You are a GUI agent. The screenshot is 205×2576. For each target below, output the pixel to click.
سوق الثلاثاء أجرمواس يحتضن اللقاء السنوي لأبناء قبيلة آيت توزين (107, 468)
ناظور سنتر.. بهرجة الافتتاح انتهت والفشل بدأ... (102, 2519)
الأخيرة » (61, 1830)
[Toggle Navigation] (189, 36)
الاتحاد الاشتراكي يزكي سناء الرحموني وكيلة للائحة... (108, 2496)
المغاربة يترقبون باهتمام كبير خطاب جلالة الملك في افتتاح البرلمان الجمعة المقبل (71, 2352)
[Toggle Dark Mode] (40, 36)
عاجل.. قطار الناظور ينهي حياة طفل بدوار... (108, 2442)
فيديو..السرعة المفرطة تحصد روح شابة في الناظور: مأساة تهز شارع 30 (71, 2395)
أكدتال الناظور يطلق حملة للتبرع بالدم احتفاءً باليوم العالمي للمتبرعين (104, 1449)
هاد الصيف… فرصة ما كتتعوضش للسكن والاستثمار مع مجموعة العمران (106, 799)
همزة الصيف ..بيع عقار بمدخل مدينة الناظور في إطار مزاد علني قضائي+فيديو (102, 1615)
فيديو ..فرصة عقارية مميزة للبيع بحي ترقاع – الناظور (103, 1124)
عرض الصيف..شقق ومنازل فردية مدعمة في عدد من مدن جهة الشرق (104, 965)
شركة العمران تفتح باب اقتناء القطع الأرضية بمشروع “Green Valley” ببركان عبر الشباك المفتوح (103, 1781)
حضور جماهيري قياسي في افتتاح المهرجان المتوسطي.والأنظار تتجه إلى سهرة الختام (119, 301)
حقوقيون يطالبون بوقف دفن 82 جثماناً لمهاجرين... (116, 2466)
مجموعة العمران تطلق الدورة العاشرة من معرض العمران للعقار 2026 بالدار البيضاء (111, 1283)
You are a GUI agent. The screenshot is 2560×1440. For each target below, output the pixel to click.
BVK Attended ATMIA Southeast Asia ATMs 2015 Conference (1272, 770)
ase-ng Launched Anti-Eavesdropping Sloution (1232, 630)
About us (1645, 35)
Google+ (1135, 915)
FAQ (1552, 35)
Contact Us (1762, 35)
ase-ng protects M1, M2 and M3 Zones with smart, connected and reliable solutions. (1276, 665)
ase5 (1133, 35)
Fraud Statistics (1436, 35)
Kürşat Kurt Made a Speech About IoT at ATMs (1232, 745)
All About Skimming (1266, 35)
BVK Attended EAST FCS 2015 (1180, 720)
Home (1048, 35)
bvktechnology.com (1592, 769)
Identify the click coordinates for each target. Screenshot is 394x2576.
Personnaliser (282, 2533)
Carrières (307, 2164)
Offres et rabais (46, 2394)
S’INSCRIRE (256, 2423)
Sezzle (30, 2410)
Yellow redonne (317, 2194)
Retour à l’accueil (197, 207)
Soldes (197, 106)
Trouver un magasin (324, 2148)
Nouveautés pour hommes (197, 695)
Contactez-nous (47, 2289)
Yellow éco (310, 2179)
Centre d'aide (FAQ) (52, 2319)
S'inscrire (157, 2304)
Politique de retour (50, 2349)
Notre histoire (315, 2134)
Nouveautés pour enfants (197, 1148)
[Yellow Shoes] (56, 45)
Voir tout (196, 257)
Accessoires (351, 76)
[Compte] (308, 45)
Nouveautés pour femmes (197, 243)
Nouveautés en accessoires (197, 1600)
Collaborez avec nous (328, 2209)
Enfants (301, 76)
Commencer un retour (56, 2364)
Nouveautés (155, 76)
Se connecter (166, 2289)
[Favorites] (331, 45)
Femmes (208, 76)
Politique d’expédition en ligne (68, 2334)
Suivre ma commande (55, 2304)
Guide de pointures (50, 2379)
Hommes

• What is required: Please copy each line of the material that contains the word "Attended".

• Exercise answer:
BVK Attended ATMIA Southeast Asia ATMs 2015 Conference (1272, 770)
BVK Attended EAST FCS 2015 (1180, 720)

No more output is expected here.